I've shared this long-winded story as a prelude to how determination and commitment can do wondrous things in your life. When you are at the point where you are ready to better some part of your life, remember that initial drive you felt when you start to give up. Anything that's worth doing is worth doing right. I've been up and down with dieting and weight-loss. But I will never forget the embarrassment and pain I felt when I stepped on the scale and saw a number higher than I had ever seen. I also will never forget the anger I felt towards myself for letting it get that badly, and the readiness I felt when I decided to delete that number from my body. Whenever I feel like giving in and eating pizza (mmmm....pizza...) I reflect back on that day that I looked in the mirror and was disgusted.

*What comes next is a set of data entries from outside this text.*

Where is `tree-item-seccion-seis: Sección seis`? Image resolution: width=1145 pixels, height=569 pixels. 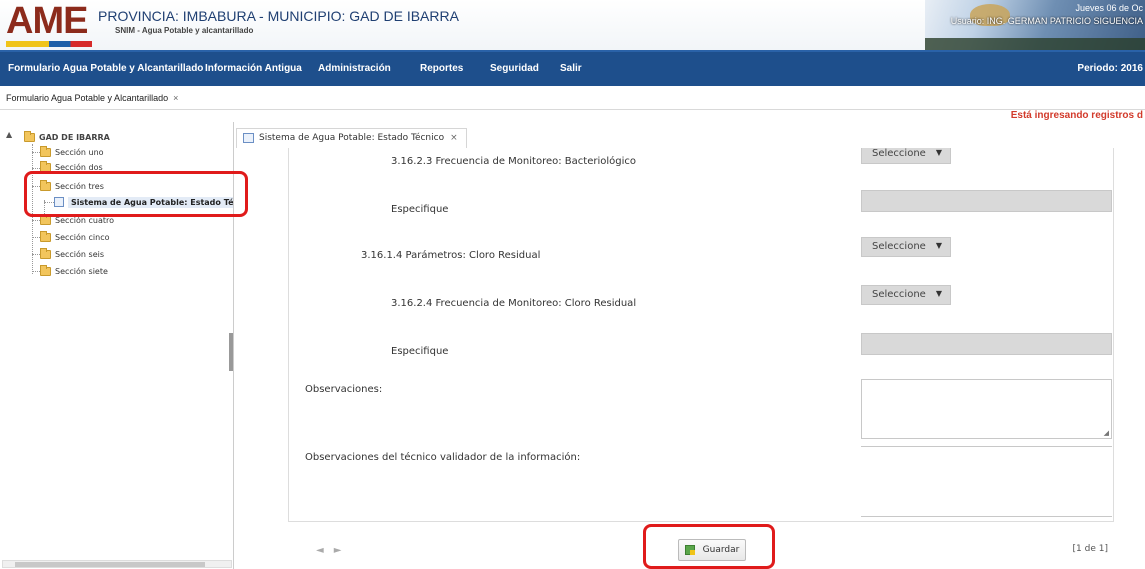 tree-item-seccion-seis: Sección seis is located at coordinates (72, 254).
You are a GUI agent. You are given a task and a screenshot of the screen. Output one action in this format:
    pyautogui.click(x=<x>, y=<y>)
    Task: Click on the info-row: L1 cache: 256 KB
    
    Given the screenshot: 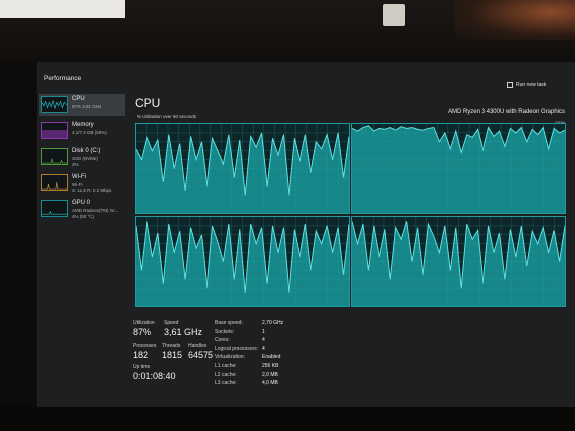 What is the action you would take?
    pyautogui.click(x=275, y=368)
    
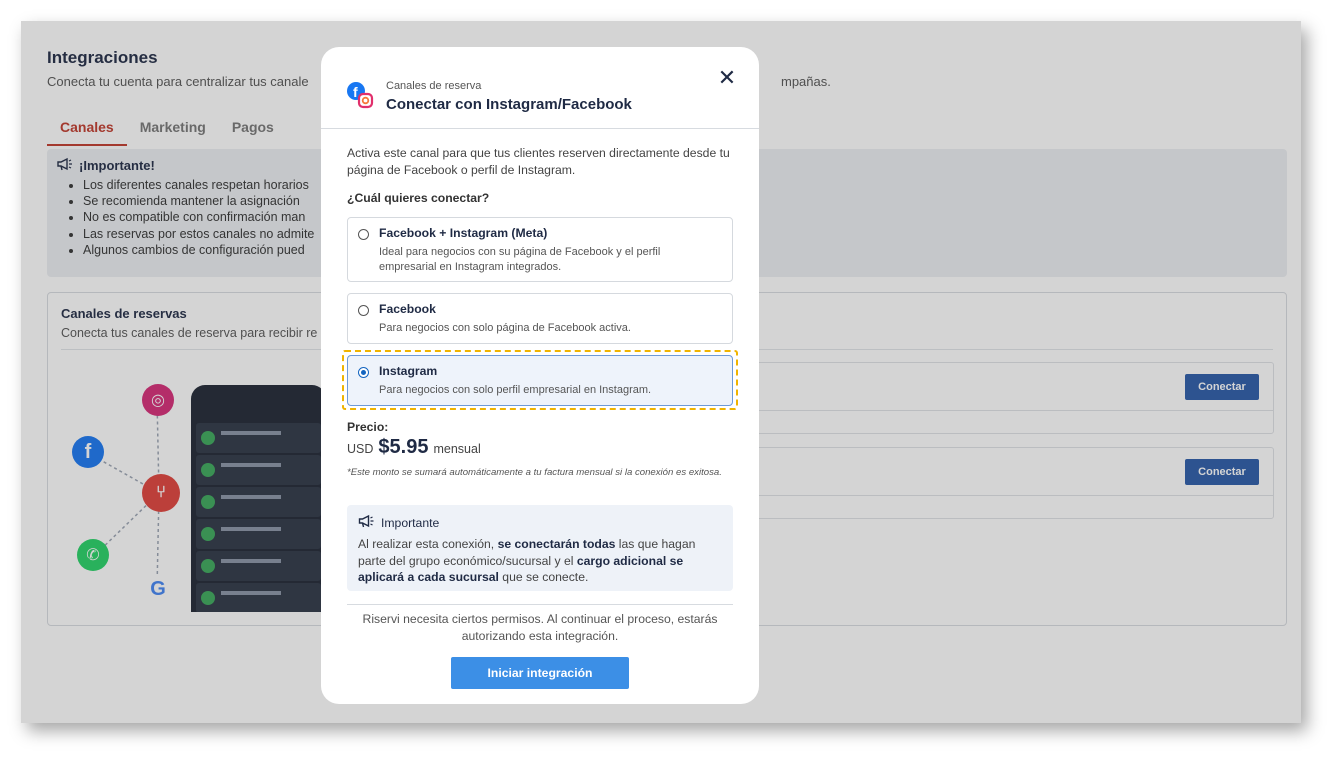 The width and height of the screenshot is (1343, 765). Describe the element at coordinates (727, 79) in the screenshot. I see `close-icon: ✕` at that location.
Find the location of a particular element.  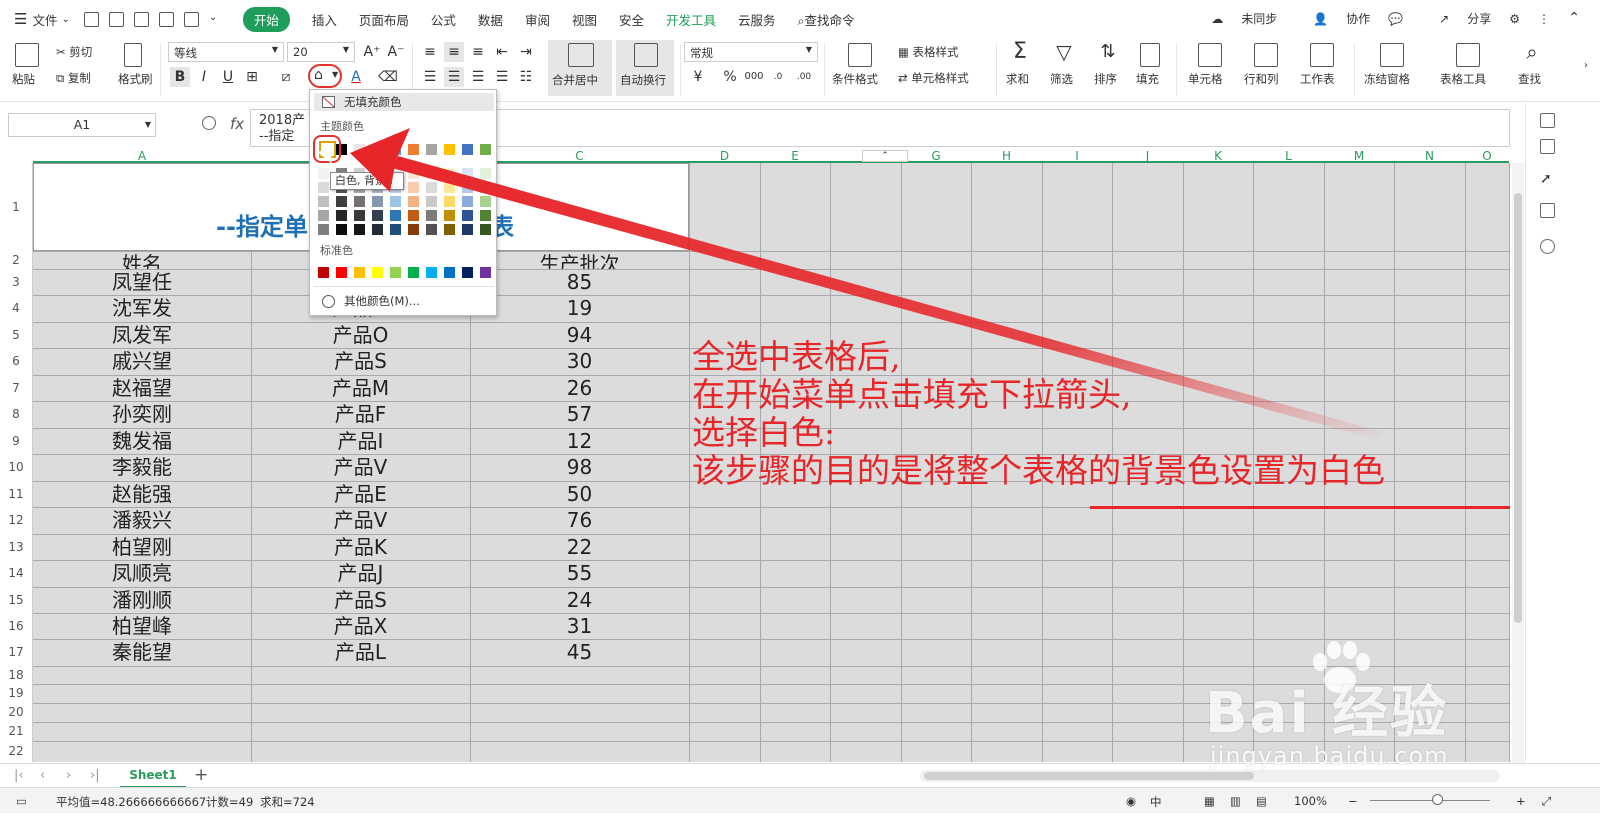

I say a little prayer for strength, and I press on.

I'm no fool. I know that I'm human, and humans are erroneous. So I try to deter bad habits before they turn into overwhelming temptation. I'm determined to kick those extra pounds out for good. And I'm just hard-headed enough to do it, despite what my mind tells me.

You can too. Tell that little voice that says "one more slice is ok" to go whistle. "Call for take-out," it says. Get bent. Start treating that inner lazy person as though they are your worst enemy, and you are tired of being pressured to give in to temptation. With training, that little voice can become your best friend, telling you to ignore the craving to order pizza (mmmm....pizza..). All you have to do is get fed up enough. And hang on to that feeling.

By the way, I'm down another 2 lbs. Take that, temptation.